The Data Capacitor is mounted on BigRed as /N/dc/... and behaves like any other disk device on that machine. Anyone with an account on BigRed can access /N/dc/scratch. Access to /N/dc/projects requires an allocation, see above.

How much space can I use?

The entire system contains up to 524 TBytes of space shared by all users of the system. Projects are given, by default, a quota of 10 TBytes. Larger quotas can be requested if more space is needed. Due to performance issues, storing a large number of small files is discouraged but arrangements can be made if a need exists.

Available scratch space will vary depending on project use and comprises that portion of the Data Capacitor not allocated to projects.

How long can I keep data on the Data Capacitor?

Project files older than one month may be deleted, scratch files older than 14 days may be deleted.
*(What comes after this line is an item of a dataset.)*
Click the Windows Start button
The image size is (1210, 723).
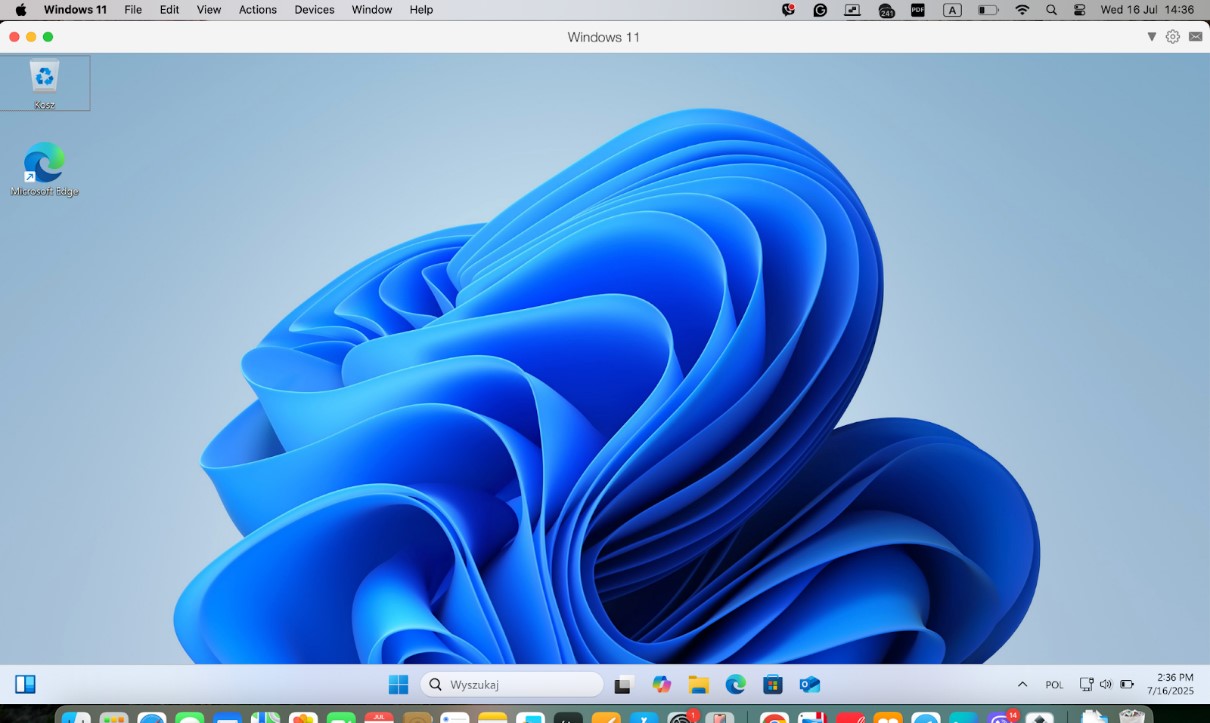398,684
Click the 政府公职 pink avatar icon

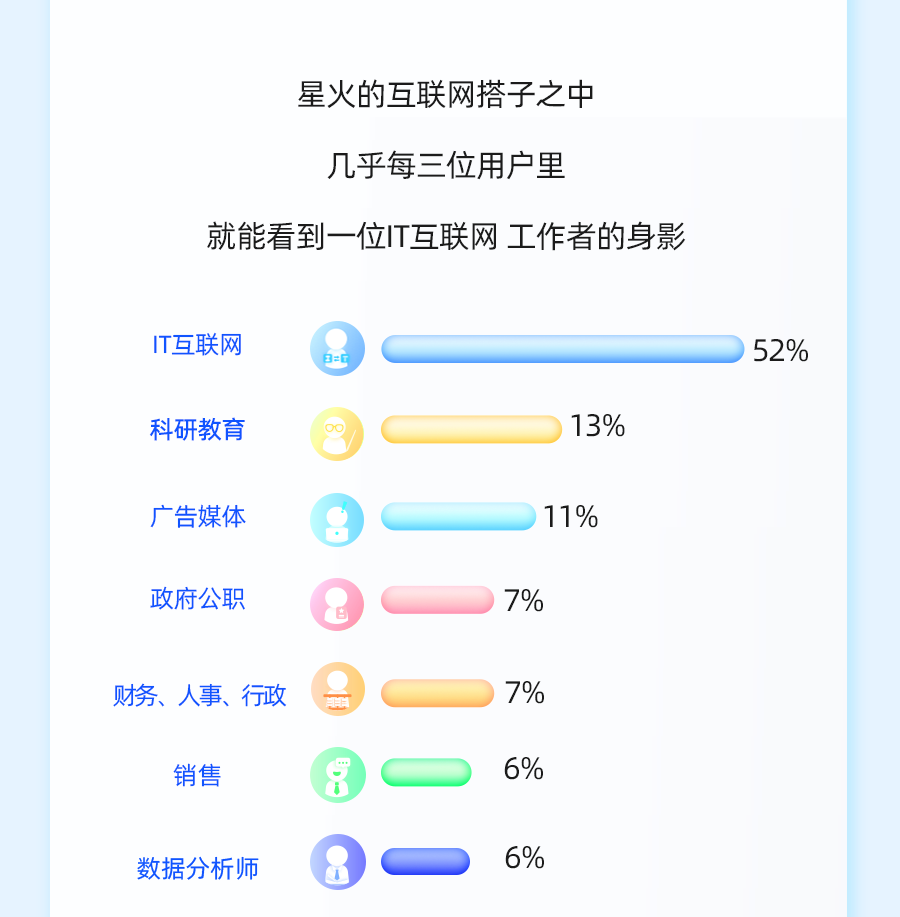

It is the users responsibility to arrange for long term storage of any data on the system.

Is the Data Capacitor backed up?

No. The Data Capacitor is not intended for long term storage of data. It is possible to archive data stored or created on the Data Capacitor on HPSS using, for example, hsi or any of the other methods used to access HPSS.

What is the advantage of using the Data Capacitor?

The Data Capacitor reads and writes across more than one physical disk. This yields substantially higher read/write speeds than to a single disk. Files larger than the capacity of a single drive can also be used. Very large file sizes are supported.

Should I use the Data Capacitor differently than my local disk?

The Data Capacitor stores metadata (file names, sizes, etc.) differently than other file systems. Directories with a very large (more than 10,000) number of files will have a poor response time for metadata operations, like ls, for example. Files are also stored across several stripes to improve read/write speed. Blocks of 1 MByte are used for data transfers to/from these stripes. For these reasons, few large files will provide better performance than many small files.

What is a Lustre file system?

Lustre is an open source product of Cluster File Systems (CFS) Inc.

My application is I/O bound, what can I do?

The Lustre file system allows files to be striped across several storage devices. This can significantly improve I/O rates.